Sotto il pretesto dello snellimento e della velocizzazione delle pratiche edilizie – che va detto con chiarezza non tocca solo l’ambito dell’edilizia meneghina- sono in molti a sapere che si annidano grandi interessi economici, politici e una rete di clientele di grandi proporzioni .
Autocertificazioni, coperte dal mondo delle istituzioni (dove la legge Bassanini ha aperto uno squarcio tra l’autorità politica e il ruolo dei dirigenti comunali): questioni delicate e complesse, che intrecciano vere trame di potere e di clientela ,riguardano politici, burocrazia e pratiche di spessore finanziario molto significative e, aggiungiamo, in contemporanea anche molte pratiche che si intrecciano con il mondo della tutela e della prevenzione degli infortuni sui posti di lavoro.
Una miscela difficile da governare anche in una città simbolo economico come Milano .
Una parte non certo secondaria come la sicurezza delle imprese e della tutela infortunistica dei lavoratori non viene presa come priorità e nella giusta considerazione nemmeno dalla stessa Agenzia delle Entrate .
Porre il tema centrale delle autocertificazioni significa approfondire e focalizzare la questione dell’intreccio delle istituzioni predisposte alle verifiche istituzionali costanti, certe e in grande trasparenza .
L’esperienza vissuta nella pratica giornaliera insegna a molti quali spessori di interessi e mancate sensibilità tocchi l’auto certificazione di molti autorevoli professionisti del settore edilizio e urbanistico. Un fenomeno di strabismo dell’autocertificazione a più livelli istituzionali, su molti territori .
Oggi lo scandalo enorme al comune di Milano segnala una bussola che scuote in profondità e emana implicitamente effetti di ridondanza ai quali sarà importante prestare molta nei prossimi giorni: un’attenzione non superficiale e/o solo scandalistica .

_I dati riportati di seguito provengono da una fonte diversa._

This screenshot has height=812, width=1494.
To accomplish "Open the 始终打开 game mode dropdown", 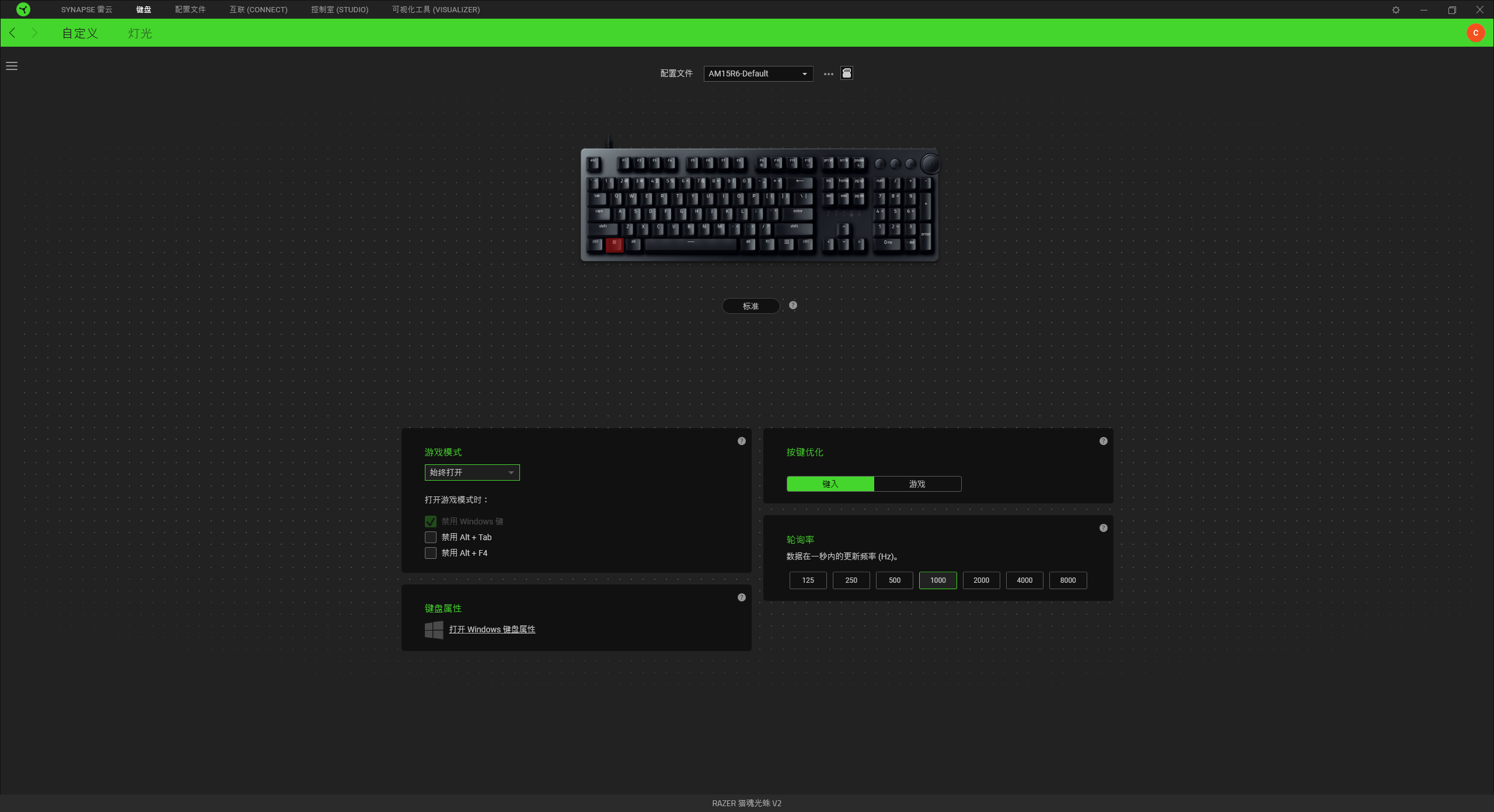I will pos(472,473).
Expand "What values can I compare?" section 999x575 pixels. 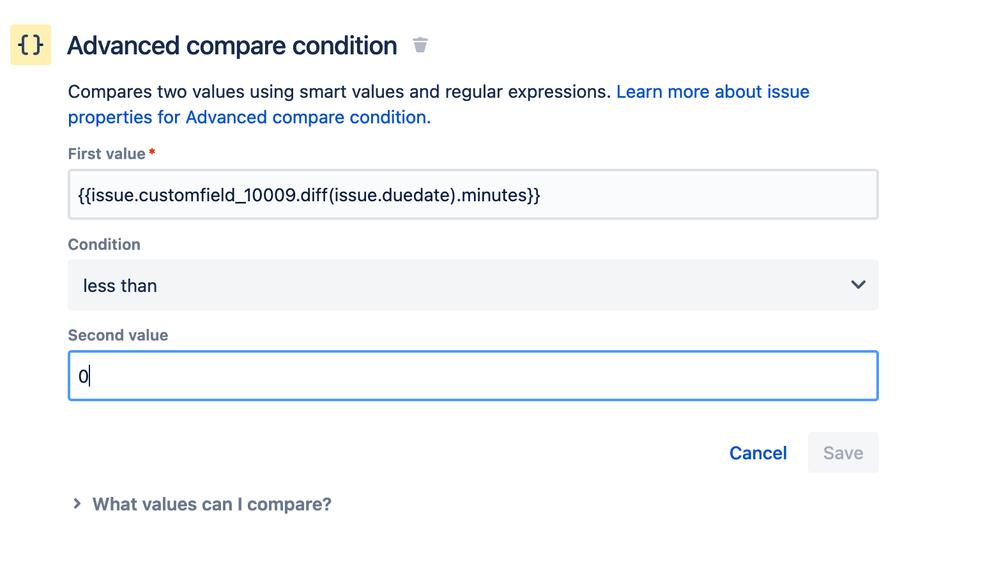(211, 504)
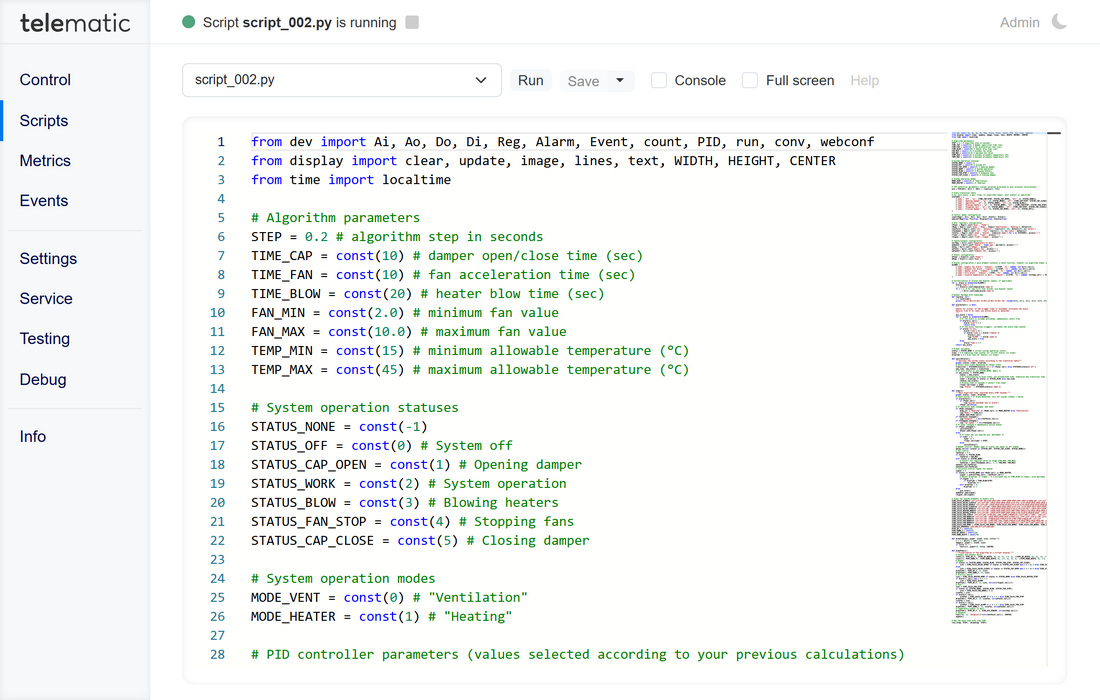Click the minimap scroll position slider
Viewport: 1100px width, 700px height.
pos(1053,132)
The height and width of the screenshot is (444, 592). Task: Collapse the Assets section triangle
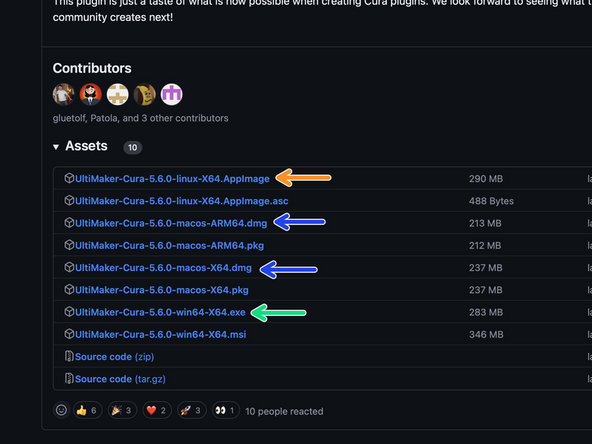56,147
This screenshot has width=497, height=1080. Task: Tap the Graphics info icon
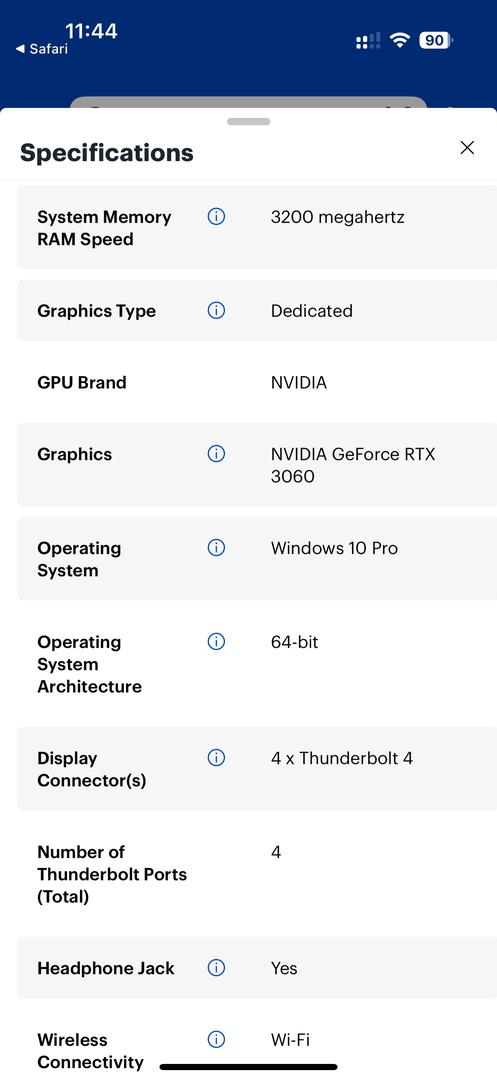click(x=216, y=454)
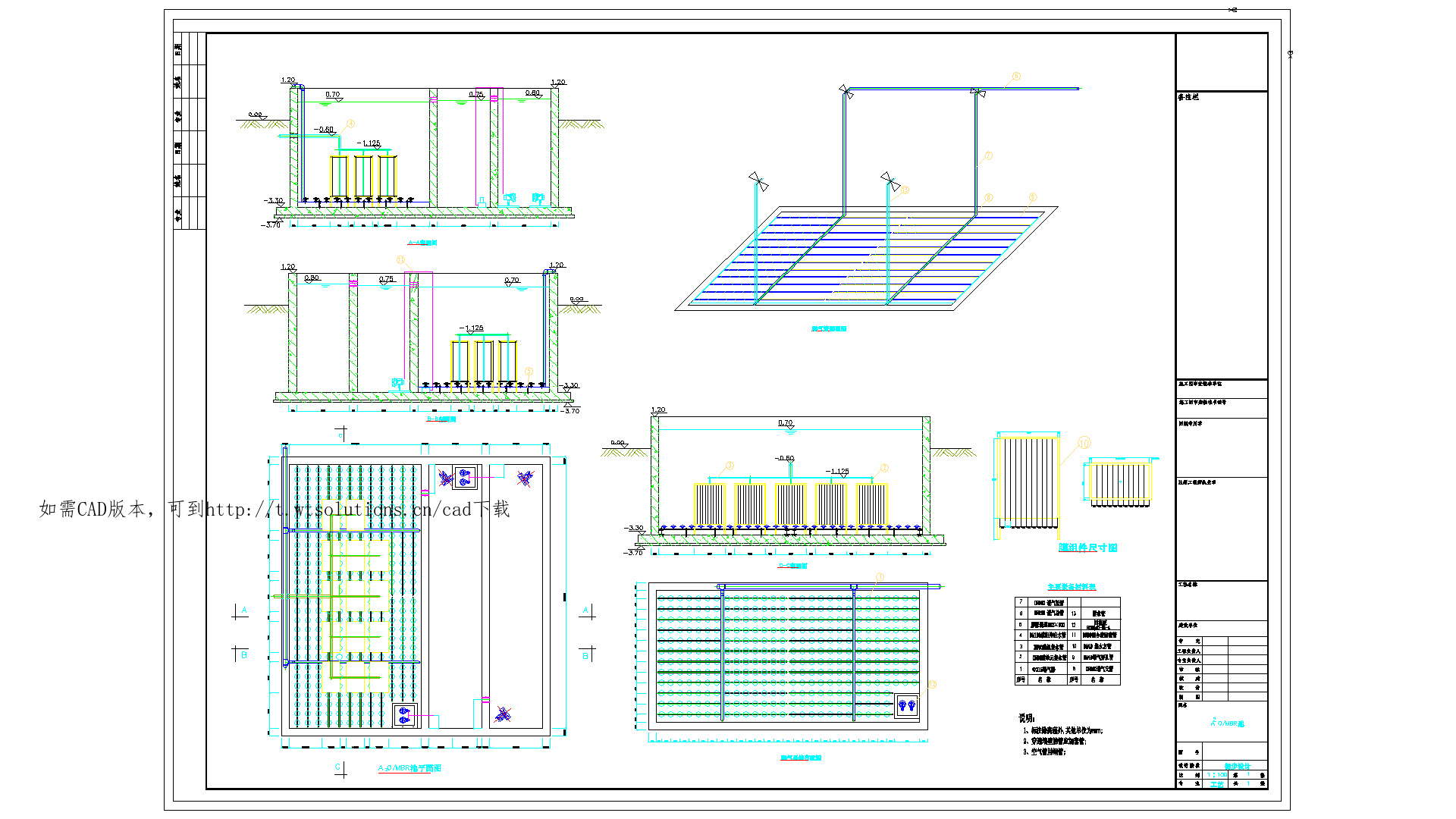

Milano sta catalizzando -ed e sicuramente significativo – con una forte scossa un mondo perché si svegli dal torpore degli solo affari, concedendosi molte furbizie di protervia interpretativa delle leggi e delle norme urbanistiche, ma l’eco politico culturale e istituzionale non denuda solo “arcistar” del mondo dell’urbanistica, di fatto padroni della cerniera tra finanza economia e politica, ma apre molte problematiche tenute sotto traccia.

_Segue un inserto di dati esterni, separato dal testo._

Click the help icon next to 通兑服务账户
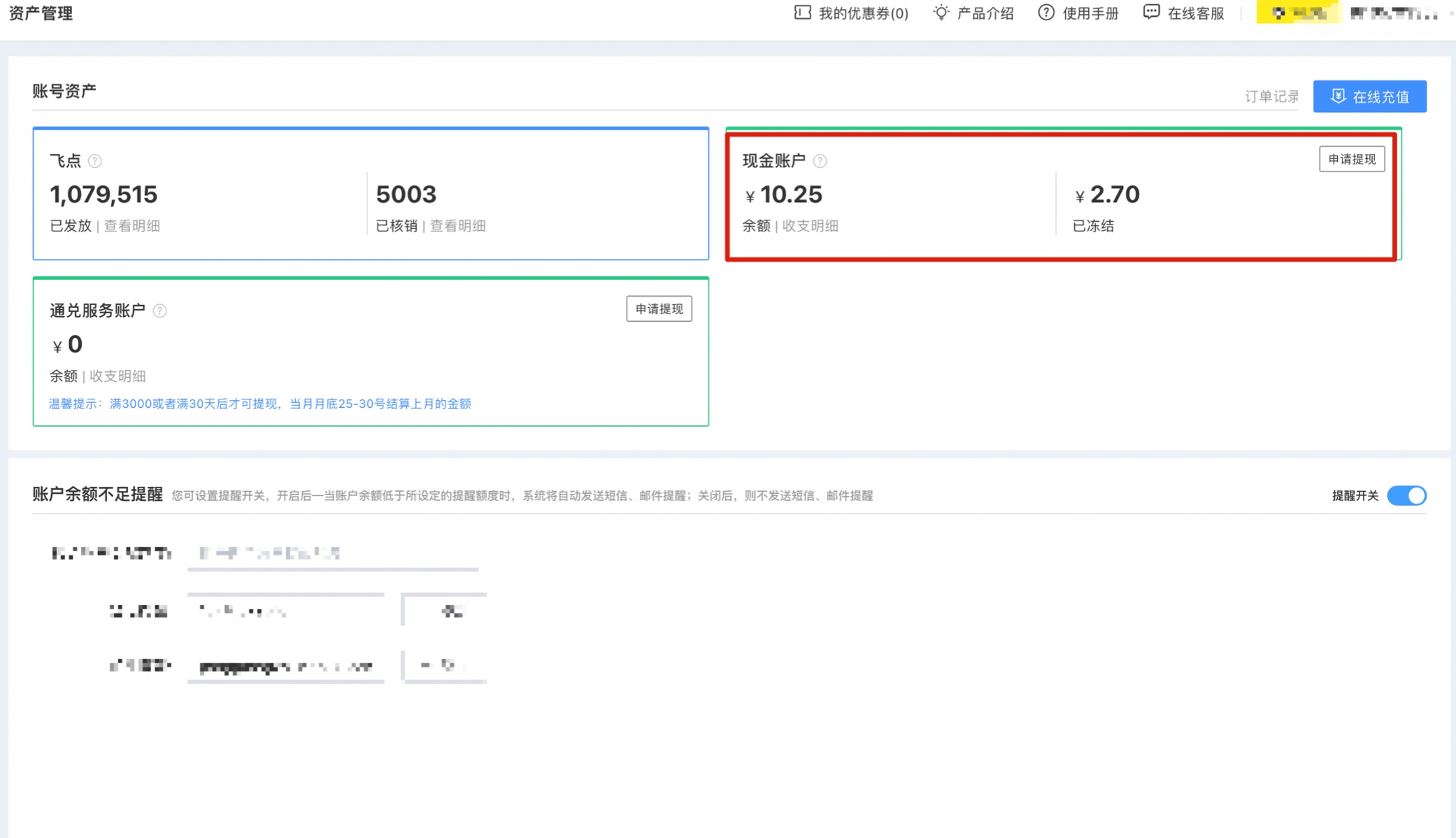This screenshot has height=838, width=1456. (160, 311)
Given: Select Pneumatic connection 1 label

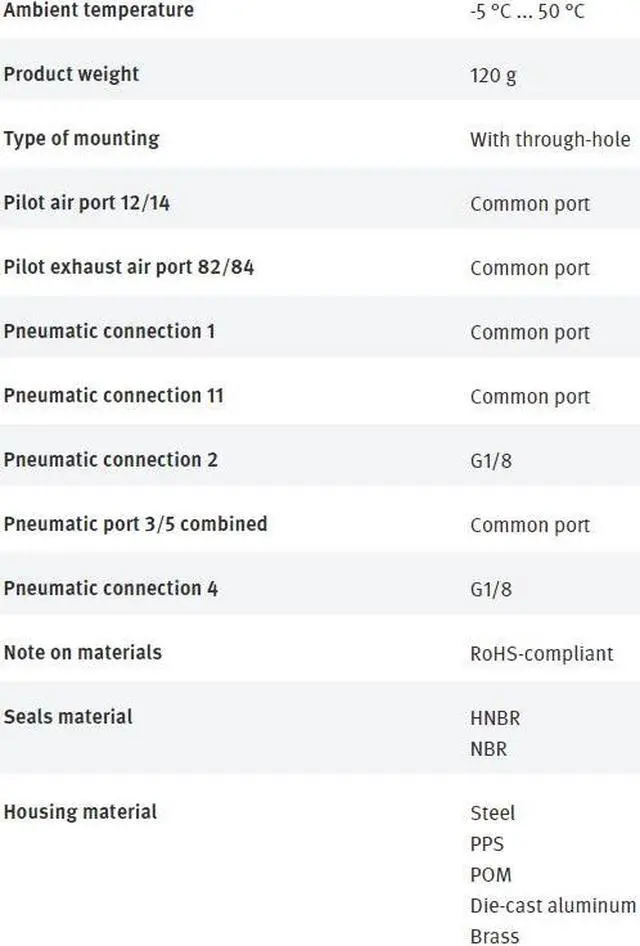Looking at the screenshot, I should 109,331.
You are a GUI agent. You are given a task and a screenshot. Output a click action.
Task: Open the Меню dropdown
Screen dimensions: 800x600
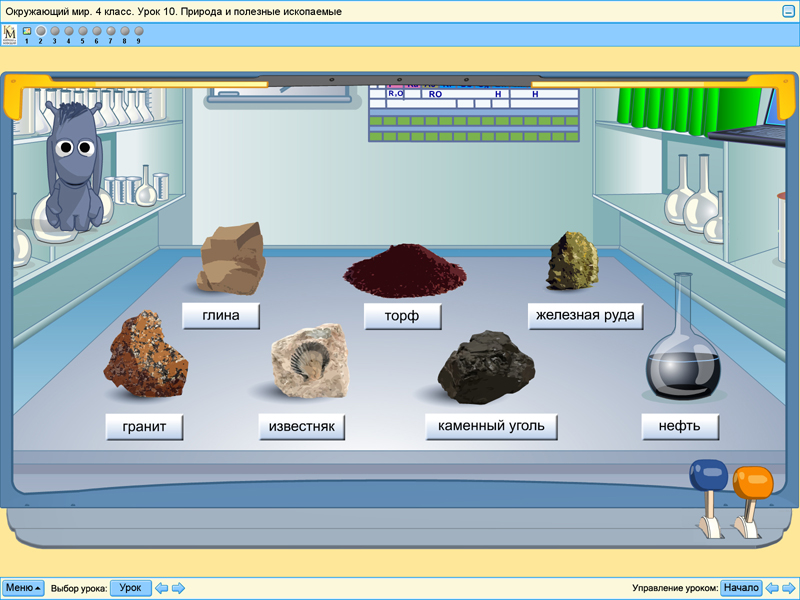point(23,588)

Il fatto che molti tra professori universitari dai nomi autorevoli abbiano fatto da apripista alla teoria dello snellimento delle pratiche ha innestato un meccanismo perverso di dimensioni mostruosamente inverosimili .
Il ricorso ad aggiustare il tiro, cercando di mettere una pezza con una legge di condono presentata alla Camera – ma scritta dagli autori meneghini- e pure votata dalla stessa istituzione la dice lunga in quale degrado la giunta del sindaco di Milano Giuseppe Sala si trovi oggi in una situazione marcatamente sgradevole .
Se una nota politica positiva va rilevata e sottolineata, riguarda il presidente del Senato Ignazio La Russa, il quale bene ha fatto a denunciare un simile scandalo, rendendo così pubblico un comportamento politicamente ignobile e trasformista.
Sul piano estetico culturale e politico il presidente del Senato meriterebbe un plauso e una pubblica menzione .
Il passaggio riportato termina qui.